I: Obligation to report in case of data leaks
In case of a data breach where there is a risk for the violation of the rights and freedoms of the individuals, Lulivelua Travels promises to report as soon as possible to the supervisory authority and this no later than 72 hours after the first discovery of the data leak.
If the data breach is likely to pose a high risk to your rights and freedoms, Lulivelua Travels will immediately report the data breach to the customer whose personal data is leaked.
J: Right to request access to your own personal data, right of rectification and the right to be forgotten
You have the right to request access to your own personal data. You also have the right to consult the booking information regarding the travels you have taken with us.
At the request of the customer, personal data can be rectified. If the information we have about you is not correct, please have it amended as soon as possible. This can be done by email to firstname.lastname@example.org. Lulivelua Travels will update the data as soon as possible.
At the request of the customer, certain data can be deleted, but always taking into account the storage period and the necessity of the data for the execution of the contract. As a result, the personal data will be deleted as soon as possible on condition that there are no justified reasons to keep them up-to-date.
The starting point is that only data provided by the customer or data provided in his order can be corrected or deleted.
If you have questions concerning your personal data, please contact email@example.com.
K: Retention period of personal data
Lulivelua Travels stores your personal data for a period of seven years from the invoice date.
At the end of the retention period or on a valid request of the data subject, the personal data will be deleted, unless there are reasons of public interest to keep the personal data for a longer period.
L: Marketing communication
You can choose whether or not you want to receive marketing communication. We will only send marketing communication to the customers who have given a voluntary and explicit permission to receive our newsletters. The newsletters contain information about special offers and new routes. Such offers may contain information about travels and other associated travel products. Please note that we do not share your contact information and personal information with other companies for marketing purposes, unless we have obtained explicitly your consent to do so.

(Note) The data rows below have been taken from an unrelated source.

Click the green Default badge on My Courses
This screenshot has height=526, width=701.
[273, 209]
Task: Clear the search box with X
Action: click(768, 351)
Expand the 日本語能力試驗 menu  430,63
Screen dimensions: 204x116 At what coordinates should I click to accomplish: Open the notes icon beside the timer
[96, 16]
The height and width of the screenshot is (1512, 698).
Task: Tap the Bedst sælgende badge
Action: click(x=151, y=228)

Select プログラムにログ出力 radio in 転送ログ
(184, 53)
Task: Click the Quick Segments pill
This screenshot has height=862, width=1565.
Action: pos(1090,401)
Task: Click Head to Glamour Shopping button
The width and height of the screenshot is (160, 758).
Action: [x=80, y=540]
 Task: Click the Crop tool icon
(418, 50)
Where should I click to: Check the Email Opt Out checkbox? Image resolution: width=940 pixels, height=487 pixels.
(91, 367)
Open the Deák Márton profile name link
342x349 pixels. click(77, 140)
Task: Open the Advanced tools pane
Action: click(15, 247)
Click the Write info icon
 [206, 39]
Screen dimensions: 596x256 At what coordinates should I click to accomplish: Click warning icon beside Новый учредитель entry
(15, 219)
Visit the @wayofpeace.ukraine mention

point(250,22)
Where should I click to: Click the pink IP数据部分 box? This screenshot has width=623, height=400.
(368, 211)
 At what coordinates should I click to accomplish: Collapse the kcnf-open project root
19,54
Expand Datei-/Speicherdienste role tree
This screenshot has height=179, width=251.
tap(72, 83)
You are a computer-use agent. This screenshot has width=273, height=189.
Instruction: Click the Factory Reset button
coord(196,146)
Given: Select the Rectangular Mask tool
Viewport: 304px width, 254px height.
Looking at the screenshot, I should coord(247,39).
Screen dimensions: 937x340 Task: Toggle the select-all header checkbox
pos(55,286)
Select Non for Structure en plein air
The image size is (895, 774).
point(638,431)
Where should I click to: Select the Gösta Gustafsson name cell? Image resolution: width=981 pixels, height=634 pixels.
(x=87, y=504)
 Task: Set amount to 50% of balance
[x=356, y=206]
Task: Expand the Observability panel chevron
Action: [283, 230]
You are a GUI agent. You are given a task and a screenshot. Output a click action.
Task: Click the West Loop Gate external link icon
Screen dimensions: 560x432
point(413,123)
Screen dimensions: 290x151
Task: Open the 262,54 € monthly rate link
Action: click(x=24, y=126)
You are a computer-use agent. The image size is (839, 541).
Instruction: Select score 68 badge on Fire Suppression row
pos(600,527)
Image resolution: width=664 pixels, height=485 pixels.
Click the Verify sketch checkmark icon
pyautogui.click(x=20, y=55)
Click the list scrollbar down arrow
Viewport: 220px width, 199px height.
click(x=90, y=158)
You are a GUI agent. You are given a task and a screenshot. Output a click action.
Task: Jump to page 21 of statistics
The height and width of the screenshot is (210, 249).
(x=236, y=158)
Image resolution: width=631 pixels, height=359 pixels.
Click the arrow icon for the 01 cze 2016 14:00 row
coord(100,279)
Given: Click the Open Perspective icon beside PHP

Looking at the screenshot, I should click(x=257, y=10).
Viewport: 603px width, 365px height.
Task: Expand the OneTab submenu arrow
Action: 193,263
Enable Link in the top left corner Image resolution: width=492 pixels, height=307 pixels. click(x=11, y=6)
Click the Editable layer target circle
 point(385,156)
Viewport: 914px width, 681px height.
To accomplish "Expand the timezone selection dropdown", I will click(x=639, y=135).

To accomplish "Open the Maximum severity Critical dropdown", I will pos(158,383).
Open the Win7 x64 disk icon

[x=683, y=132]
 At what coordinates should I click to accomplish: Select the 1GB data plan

You can ask at any time to end marketing communication by sending an email to firstname.lastname@example.org with the title ‘GDPR: end marketing communication’.
You can also contact your email@example.com to express your preference not to receive marketing communication.
M: Right to data portability
You have the right to request for your personal data with the aim to switch to another service provider. Lulivelua Travels promises to provide the personal data in a structured and readable form.
When the client exercises the right of data portability, he has the right to ask that the personal data, if technically possible, are directly transported from Lulivelua Travels to the other service provider.
N: Cookies or other tracking technologies
In order to improve our services, to offer you relevant information and to analyse how you use our website, we can use technologies such as tracking software, pixels and cookies. Keep in mind that in most cases we cannot identify you on the basis of the information we collect through these technologies.
We use software to monitor how the website is used in order to improve the experience of the customer. This software does not allow us to collect personal data.
In order to understand how our customers deal with the emails we send them, we use pixels, so that we can see whether the emails we send are opened or not.
You can delete cookies if you wish. While certain cookies are required for viewing and navigating on our website, most functions are still accessible without cookies.